In-Reply-To: <g3u0ftgnsv.fsf@sa.vix.com>
Cc: nanog@merit.edu
From: Tony Li <tony.li@tony.li>
Date: Fri, 7 Oct 2005 20:22:32 -0700
To: Paul Vixie <vixie@vix.com>
Errors-To: owner-nanog@merit.edu



On Oct 7, 2005, at 11:54 AM, Paul Vixie wrote:
>
> dgolding@burtongroup.com (Daniel Golding) writes:
>
>> Take-away: Do not single home. I'm shocked folks aren't figuring  
>> this out.
>> If you are a webhoster or enterprise and your business model can  
>> not support
>> multiple Internet pipes, than you have a suboptimal business model  
>> (to put
>> it lightly)
>
> so, CIDR was a bad idea, and we should push forward with one AS per  
> end-site
> and a global routing table of 500 million entries?


Paul,

I think that's unnecessarily one dimensional.  The needs of business  
to be connected in a reliable fashion are above and beyond being for  
or against CIDR.  Rather, they are the requirements for the routing  
architecture that the Internet has yet to fulfill.

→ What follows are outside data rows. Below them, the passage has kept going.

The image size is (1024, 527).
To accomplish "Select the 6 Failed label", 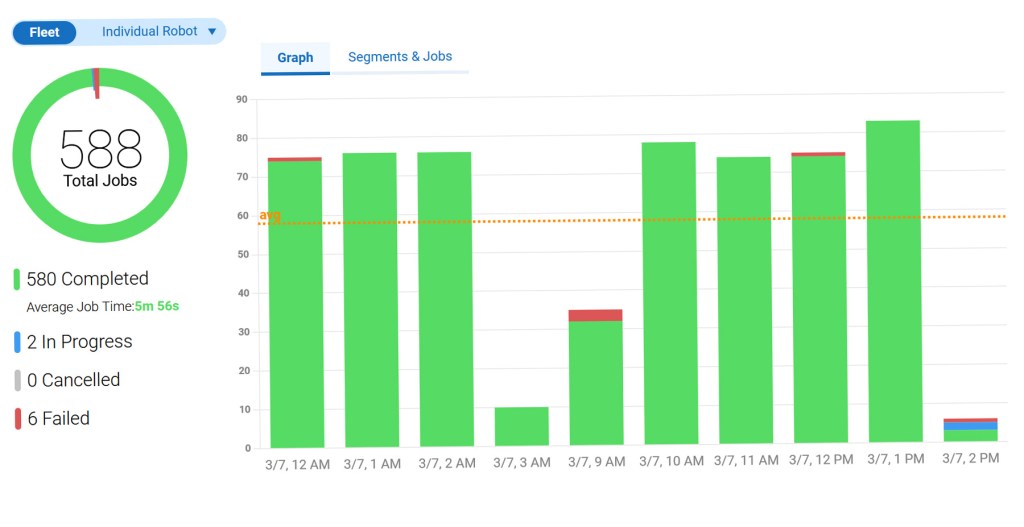I will [58, 419].
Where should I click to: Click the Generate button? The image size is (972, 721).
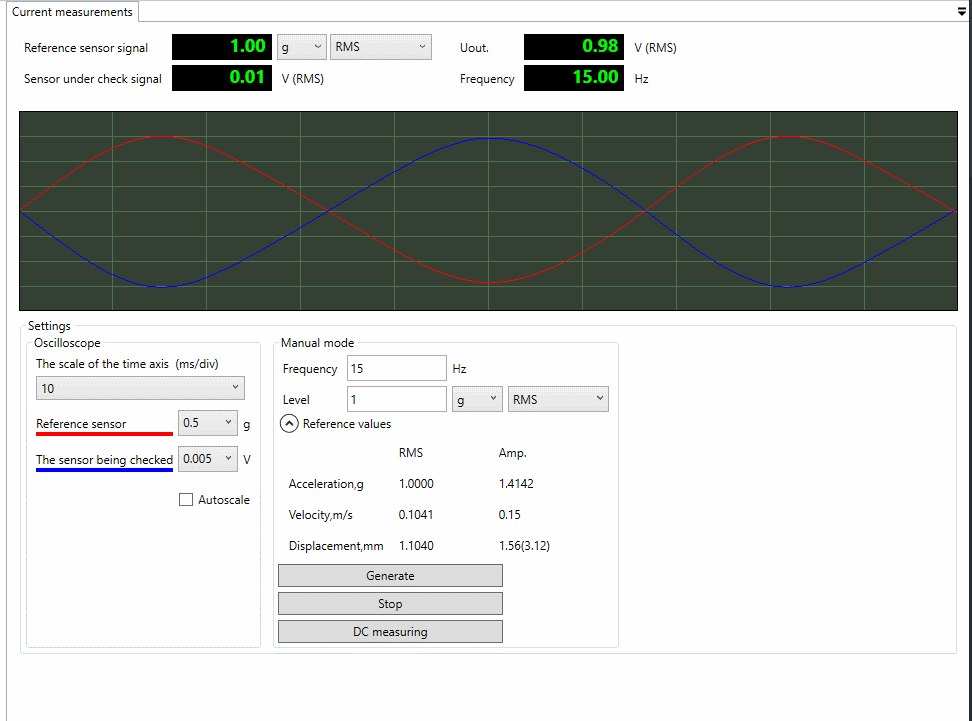[390, 576]
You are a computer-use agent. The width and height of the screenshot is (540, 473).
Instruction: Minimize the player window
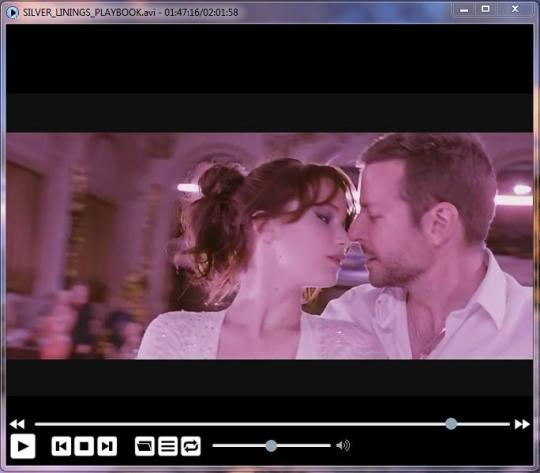tap(464, 10)
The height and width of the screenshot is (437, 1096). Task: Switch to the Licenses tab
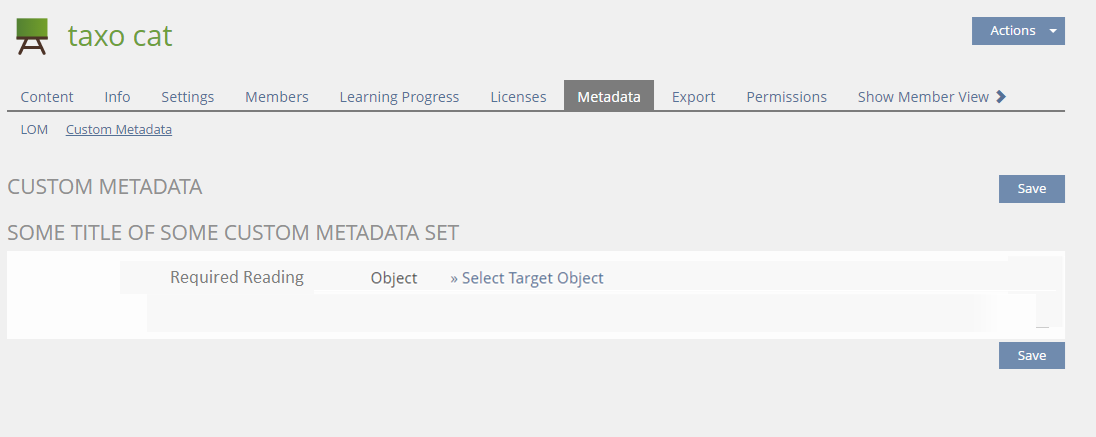[518, 97]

Single homing is bad simply from a reliability standpoint, and the  
only true technological impediment to everyone multi-homing is cost  
and the routing architecture.  Consider the ability of the average  
consumer to make use of WiFi to provide mutual backup connectivity to  
his neighbors with alternate last mile providers.  As the cost goes  
to zero, everyone will want to multi-home.